Thanks for letting us know about the not ignoring signals.

It looks like the reason that you get same=1, different=0 when running on RISC OS 4 is that your compiler has optimised the d==d and d!==d expressions to 1 and 0 – there is no CMFD subsequent to the DVFD.

Stuart:

Was the fix there to turn off FP exceptions at source when you do signal(SIGFPE, SIG_IGN), or let them run through the exception handling and then handle SIG_IGN being raised without calling postmortem()?

Yeah, if you don’t raise the exceptions you avoid going through a lot of extra hoops – and of course you /can’t/ have exceptions happen if you’re in FP code in SVC mode, so allowing them and hoping that the environment handler will catch them and recover wasn’t a solution. I’m not sure that that was actually in my mind at the time, but that’s certainly a reason why you shouldn’t try to leave it to the environment handlers to deal with it.

Julie:

I don’t believe that the LDMIB is aborting at all.

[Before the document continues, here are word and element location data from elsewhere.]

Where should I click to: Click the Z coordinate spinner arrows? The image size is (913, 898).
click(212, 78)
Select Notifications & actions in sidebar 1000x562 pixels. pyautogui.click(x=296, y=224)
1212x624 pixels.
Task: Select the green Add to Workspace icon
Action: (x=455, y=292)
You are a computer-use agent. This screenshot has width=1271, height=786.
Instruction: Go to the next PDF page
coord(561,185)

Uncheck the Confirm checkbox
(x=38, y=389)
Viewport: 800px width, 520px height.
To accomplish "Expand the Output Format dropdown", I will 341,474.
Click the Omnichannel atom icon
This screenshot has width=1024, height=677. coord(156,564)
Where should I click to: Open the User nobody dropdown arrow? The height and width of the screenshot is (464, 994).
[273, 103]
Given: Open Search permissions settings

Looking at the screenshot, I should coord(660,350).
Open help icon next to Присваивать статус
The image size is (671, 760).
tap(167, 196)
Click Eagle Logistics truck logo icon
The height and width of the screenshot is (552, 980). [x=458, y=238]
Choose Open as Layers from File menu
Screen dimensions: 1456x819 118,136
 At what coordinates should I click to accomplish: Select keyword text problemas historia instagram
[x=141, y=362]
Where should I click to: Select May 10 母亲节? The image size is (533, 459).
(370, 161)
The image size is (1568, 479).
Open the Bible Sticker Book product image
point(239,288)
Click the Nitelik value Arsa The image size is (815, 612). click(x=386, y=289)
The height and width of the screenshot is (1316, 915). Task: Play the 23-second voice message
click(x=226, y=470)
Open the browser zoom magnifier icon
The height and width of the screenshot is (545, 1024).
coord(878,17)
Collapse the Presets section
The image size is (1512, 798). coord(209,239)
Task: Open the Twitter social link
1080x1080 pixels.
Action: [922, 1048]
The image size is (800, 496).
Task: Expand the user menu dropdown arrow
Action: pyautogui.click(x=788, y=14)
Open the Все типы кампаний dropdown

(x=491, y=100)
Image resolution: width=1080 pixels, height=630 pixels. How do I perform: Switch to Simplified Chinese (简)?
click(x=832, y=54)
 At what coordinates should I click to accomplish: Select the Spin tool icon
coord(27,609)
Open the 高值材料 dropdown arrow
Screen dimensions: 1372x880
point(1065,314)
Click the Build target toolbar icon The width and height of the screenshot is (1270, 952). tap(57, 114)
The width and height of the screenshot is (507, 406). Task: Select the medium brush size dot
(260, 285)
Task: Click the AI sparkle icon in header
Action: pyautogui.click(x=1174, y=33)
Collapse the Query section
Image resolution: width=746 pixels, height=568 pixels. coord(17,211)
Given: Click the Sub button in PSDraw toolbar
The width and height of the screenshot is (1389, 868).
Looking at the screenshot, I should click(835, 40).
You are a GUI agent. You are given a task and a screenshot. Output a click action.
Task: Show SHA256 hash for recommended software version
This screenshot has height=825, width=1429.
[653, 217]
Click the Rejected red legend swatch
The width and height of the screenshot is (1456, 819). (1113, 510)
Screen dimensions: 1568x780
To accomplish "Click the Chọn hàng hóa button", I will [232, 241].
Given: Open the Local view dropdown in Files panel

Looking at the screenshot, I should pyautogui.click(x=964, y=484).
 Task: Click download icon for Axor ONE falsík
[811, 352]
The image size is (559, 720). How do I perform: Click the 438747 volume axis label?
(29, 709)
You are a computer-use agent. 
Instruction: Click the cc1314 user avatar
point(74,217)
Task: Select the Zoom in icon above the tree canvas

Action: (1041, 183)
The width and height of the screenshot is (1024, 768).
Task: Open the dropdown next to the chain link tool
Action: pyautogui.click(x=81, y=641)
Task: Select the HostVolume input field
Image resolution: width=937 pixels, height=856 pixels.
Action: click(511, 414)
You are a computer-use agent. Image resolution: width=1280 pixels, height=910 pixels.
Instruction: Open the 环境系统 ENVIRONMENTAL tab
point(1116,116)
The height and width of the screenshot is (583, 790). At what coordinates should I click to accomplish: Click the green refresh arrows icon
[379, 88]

The value a2 = &FFFFFFFD = SIG_IGN is exactly what you’d expect: the LDMIB is loading registers from the register dump, and that was the value of a2 when the DVFD F0, F0, #0 was executed because it was the second argument to the signal() immediately before.

Oh, that’s interesting. I had assumed that that was the case when it crashed.
Oh, I think I get it now… yes that address that’s the failure is the value of R14 – which has been set to &fc1367f4 because of the BL. Yup, thanks for the explanation – the LDMIB using R1 is a red herring.

Stuart:

It looks like the reason that you get same=1, different=0 when running on RISC OS 4 is that your compiler has optimised the dd and d!d expressions to 1 and 0 – there is no CMFD subsequent to the DVFD.

Tut… I had intended to check what the comparison code did, but was dealing with the actual crash first. That I might be able to fix in the compiler. Maybe. My compiler-fu is not great for features. Making it work on 64 bit systems – easy… changing behaviour – scarey.